The week after five buildings were razed on the former Colony Beach and Tennis Resort grounds, organizers touted another milestone Friday, Aug. 26, on the road to the $1 billion rejuvenation of the rundown properties at 6020 Gulf of Mexico Drive, Longboat Key.
“We now have executed development and settlement agreements between the Colony Beach and Tennis Club Association and Unicorp National Developments,” read an email signed by Jay Yablon, president of Colony Beach & Tennis Resort Association.
Several hurdles remain.
Developers need 75% approval of the settlement deals within 45 days from the owners of 237 units, including Tennessee developer Andy Adams, who owns 68 units. Adams and his 29 percent share of unit ownership could block the deal by himself.
Adams did not return repeated calls for comment.
“We’ve made a really good offer and hopefully he’ll get on board in the new few weeks,” said Unicorp National Developments President Chuck Whittall.
The offer comes to a minimum $167,851 per unit plus a $200,000 bonus for oceanfront units and a $100,000 bonus for mid-rise units.
The offer works out to about $186,000 per unit or about $44.08 million total.
“It’s pretty straightforward and we’re confident the majority of the owners can get on board,” Whittall said.
Owners were sent a voting package to consider before approving the development agreement – or not.
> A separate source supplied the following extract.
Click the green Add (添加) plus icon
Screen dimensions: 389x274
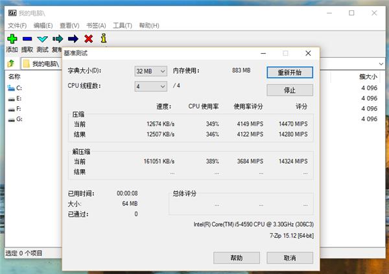12,39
A six-week voting period ending Oct. 7 will give owners time to review the offer with legal and financial consultants, according to developers.
The offer makes clear unit owners give up their right to sue by agreeing to the deal.
In bold lettering, using all capital letters, the offer states: “As joining owner, you understand that by becoming a joining owner, you are waiving the right to object to or contest the termination plan for the Colony condominium approved by the association under the agreement.”
Yablon said owner approval of the deal would end a long, tangled road of litigation.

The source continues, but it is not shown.